Stacey Benson-Taylor, regional director of the American Federation of State, County and Municipal Employees (AFSCME) Council 8, which is the parent organization of the union that represents bus drivers, said bus drivers may have called off for coronavirus-related reasons, but this was “absolutely not” an authorized work stoppage or a coordinated effort on the employees part. The Dayton Public Service Union is the union that represents the Fairborn bus drivers.

“There was obviously some concern about a positive COVID case and people were concerned about whether or not they had been exposed,” Benson-Taylor said. “There have been ongoing issues about the management of COVID cases and I believe there was a positive case and so this may have been a response to that. I can’t say for sure what everybody’s situation was.”

Lolli said that he had not gotten any indication that the absences were coronavirus-related.

“It is imperative we are able to transport kids to school every day,” Lolli said.

ExploreFairborn schools say late call-offs by bus drivers forced closure; union says no strike authorized

Fairborn called a hearing with the AFSCME and the Ohio State Employment Relations Board to determine whether the employees actions constituted as an unauthorized strike. That meeting will be held online at 10 a.m. on Thursday.

Fairborn schools have had more issues with COVID-19 than most schools in the Miami Valley.

Both the primary school and the intermediate school closed their doors and moved back to remote learning for 10 days due to issues with positive tests and quarantining within the past month. The high school is doing remote learning this week, and the football team forfeited its playoff game last weekend due to COVID issues.

Notice went out on Saturday about a bus driver who had tested positive for the coronavirus. Benson-Taylor said that since people were not sure whether or not they had been in contact with that person or not, some were anxious.

The union filed a grievance last Friday about the district’s communication surrounding COVID, she said.

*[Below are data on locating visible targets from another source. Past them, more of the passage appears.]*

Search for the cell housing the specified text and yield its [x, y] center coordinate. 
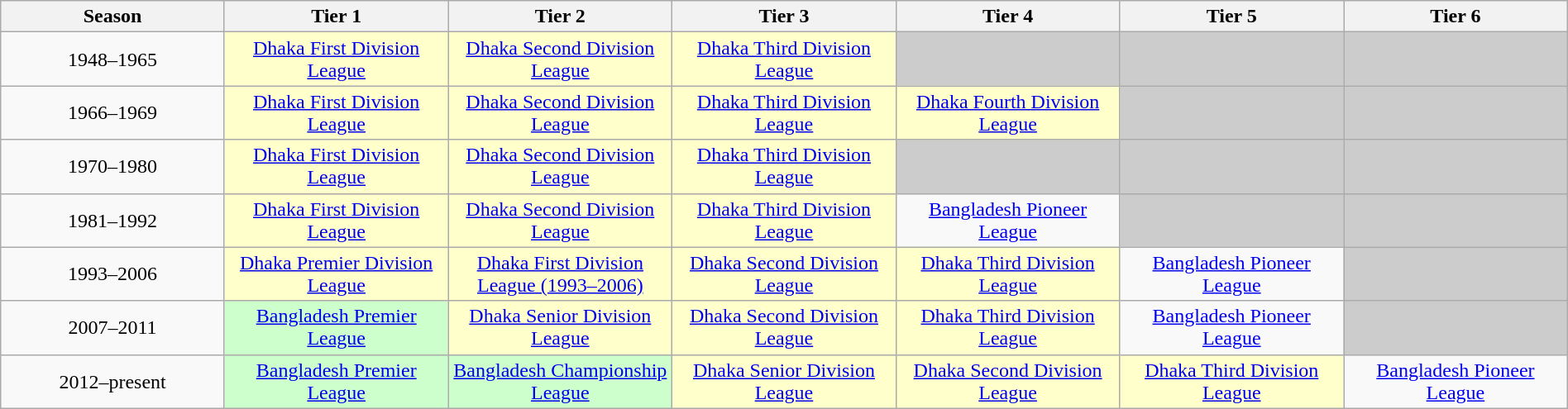
Tier 3 [784, 17]
Tier 5 [1232, 17]
1993–2006 [112, 275]
1970–1980 [112, 167]
1981–1992 [112, 220]
2012–present [112, 382]
1948–1965 [112, 60]
Dhaka First Division League (1993–2006) [561, 275]
2007–2011 [112, 327]
1966–1969 [112, 112]
Season [112, 17]
Dhaka Fourth Division League [1007, 112]
Tier 6 [1456, 17]
Tier 1 [336, 17]
Dhaka Premier Division League [336, 275]
Bangladesh Championship League [561, 382]
Tier 4 [1007, 17]
Tier 2 [561, 17]
Detect which cell encompasses the target text, then output its (X, Y) center coordinate. 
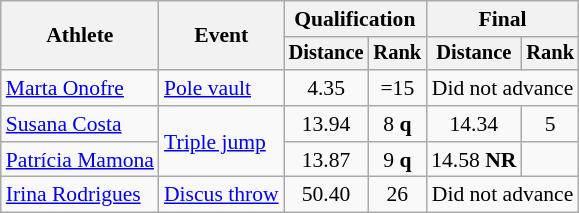
Susana Costa (80, 124)
5 (550, 124)
9 q (398, 160)
26 (398, 195)
50.40 (326, 195)
4.35 (326, 88)
Final (502, 19)
=15 (398, 88)
Marta Onofre (80, 88)
Patrícia Mamona (80, 160)
Event (222, 36)
Athlete (80, 36)
Pole vault (222, 88)
8 q (398, 124)
Triple jump (222, 142)
14.34 (474, 124)
14.58 NR (474, 160)
Irina Rodrigues (80, 195)
Discus throw (222, 195)
13.94 (326, 124)
13.87 (326, 160)
Qualification (355, 19)
Detect which cell encompasses the target text, then output its [X, Y] center coordinate. 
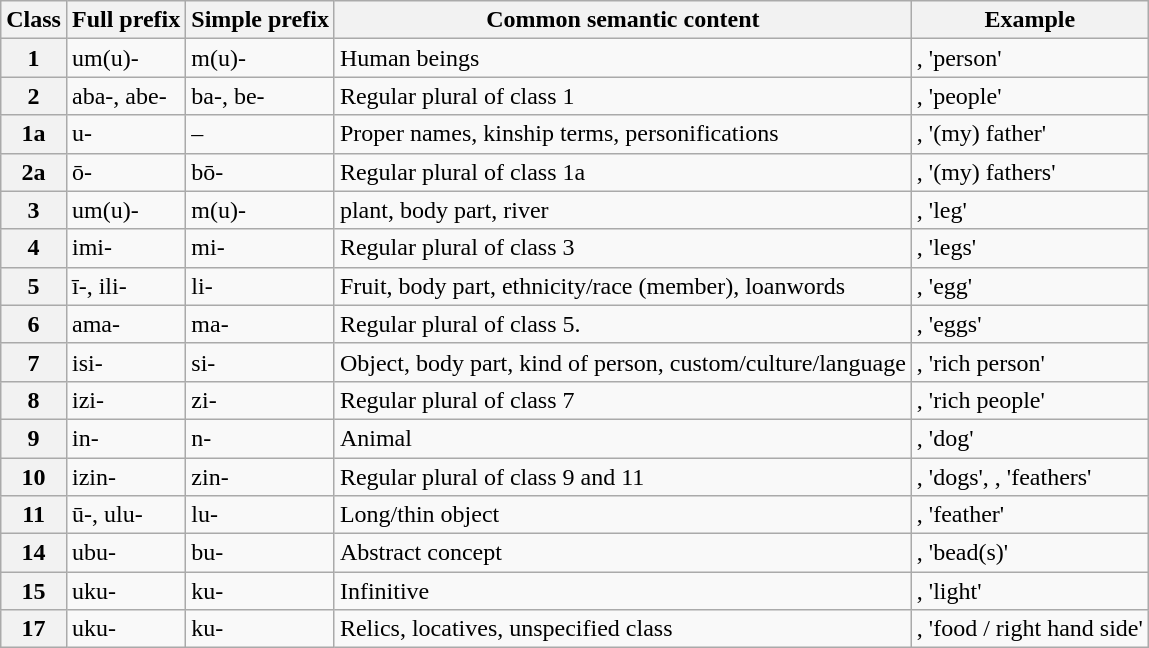
9 [34, 438]
, 'person' [1030, 58]
10 [34, 477]
Long/thin object [622, 515]
zi- [260, 400]
Simple prefix [260, 20]
15 [34, 591]
Regular plural of class 5. [622, 324]
Proper names, kinship terms, personifications [622, 134]
Full prefix [126, 20]
ama- [126, 324]
, 'people' [1030, 96]
ba-, be- [260, 96]
izi- [126, 400]
, '(my) father' [1030, 134]
, 'feather' [1030, 515]
mi- [260, 248]
Class [34, 20]
3 [34, 210]
6 [34, 324]
, 'rich people' [1030, 400]
imi- [126, 248]
Object, body part, kind of person, custom/culture/language [622, 362]
ū-, ulu- [126, 515]
14 [34, 553]
Human beings [622, 58]
1a [34, 134]
Abstract concept [622, 553]
lu- [260, 515]
7 [34, 362]
Relics, locatives, unspecified class [622, 629]
n- [260, 438]
Infinitive [622, 591]
, 'dog' [1030, 438]
ō- [126, 172]
, 'legs' [1030, 248]
, 'light' [1030, 591]
1 [34, 58]
aba-, abe- [126, 96]
Fruit, body part, ethnicity/race (member), loanwords [622, 286]
si- [260, 362]
, 'rich person' [1030, 362]
Animal [622, 438]
Regular plural of class 9 and 11 [622, 477]
, 'dogs', , 'feathers' [1030, 477]
Regular plural of class 1a [622, 172]
, '(my) fathers' [1030, 172]
, 'egg' [1030, 286]
, 'food / right hand side' [1030, 629]
li- [260, 286]
, 'eggs' [1030, 324]
ma- [260, 324]
2 [34, 96]
11 [34, 515]
bō- [260, 172]
plant, body part, river [622, 210]
u- [126, 134]
5 [34, 286]
bu- [260, 553]
, 'bead(s)' [1030, 553]
zin- [260, 477]
in- [126, 438]
4 [34, 248]
ī-, ili- [126, 286]
8 [34, 400]
17 [34, 629]
– [260, 134]
Regular plural of class 3 [622, 248]
ubu- [126, 553]
Common semantic content [622, 20]
Regular plural of class 1 [622, 96]
Regular plural of class 7 [622, 400]
Example [1030, 20]
isi- [126, 362]
izin- [126, 477]
, 'leg' [1030, 210]
2a [34, 172]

“We want to make sure the communication is clear, transparent and frequent about COVID, while still protecting the privacy of the person who tested positive,” Benson-Taylor said.

The union will continue to monitor the number of coronavirus cases in the district and monitor what personal protective equipment is being bought for drivers, she said.

“When it comes to ensuring the safety and meeting the transportation needs of the students, both ASFME and the bargaining unit members who drive the buses, take that very seriously and so would not do anything to jeopardize the health of the students or their coworkers, or the opportunity for students to be in school,” Benson-Taylor said.